動物がんクリニック東京

膀胱移行上皮癌の犬の1例

動物がんクリニック東京  池田雄太

はじめに

 犬の膀胱腫瘍の多くは悪性であり、その中でも移行上皮癌が80%と最も多い。症状としては血尿や頻尿、排尿困難など一般的な膀胱炎と同様の症状がみとめられる。病理学的悪性度にもよるが、一般的に根治は困難であり、周囲リンパ節や他の臓器に転移する場合が多い。今回、犬の膀胱移行上皮癌に対して化学療法が奏功し、長期間の進行抑制が得られている1症例を報告する。

症例

犬 ボーダーコリー 11歳10ヶ月齢 メス未避妊 主訴:かかりつけ医院での検査で膀胱壁の肥厚を認め、BRAF遺伝子変異検査が陽性であったため、精査・治療を目的に当院を紹介受診された。

▶ 取り組む課題
(1) 本文の「症状としては血尿や頻尿、排尿困難など一般的な膀胱炎と同様の症状がみとめられる。」という一文を英語に訳せ。
(2) 本文によると、犬の膀胱腫瘍のうち移行上皮癌が占める割合は何%か。

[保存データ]
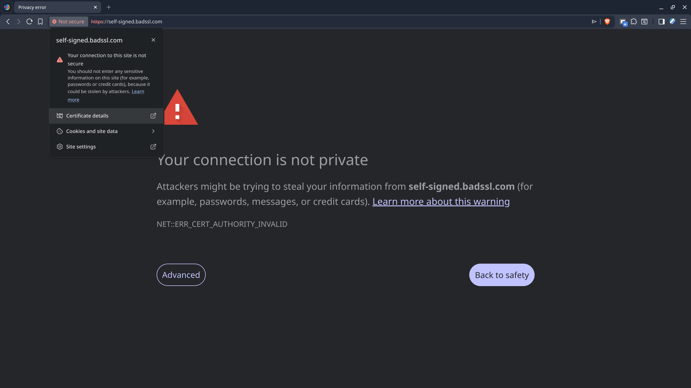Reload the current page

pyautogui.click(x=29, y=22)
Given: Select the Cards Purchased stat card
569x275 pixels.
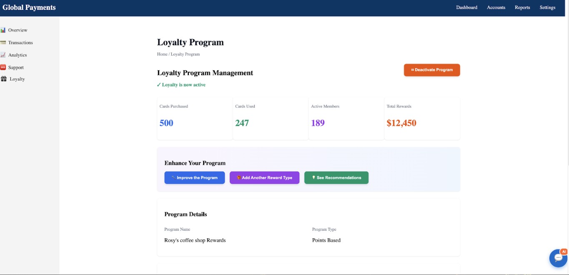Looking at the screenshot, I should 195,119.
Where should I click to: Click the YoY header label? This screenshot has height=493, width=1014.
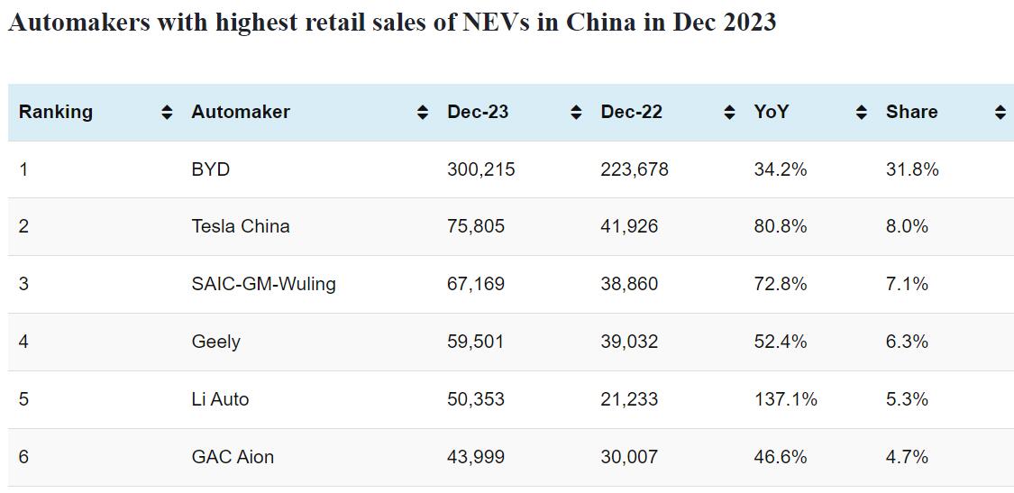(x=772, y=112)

▶ 解答
(1) Symptoms similar to those of common cystitis, such as hematuria, frequent urination, and difficulty urinating, are observed.

(2) 80%である。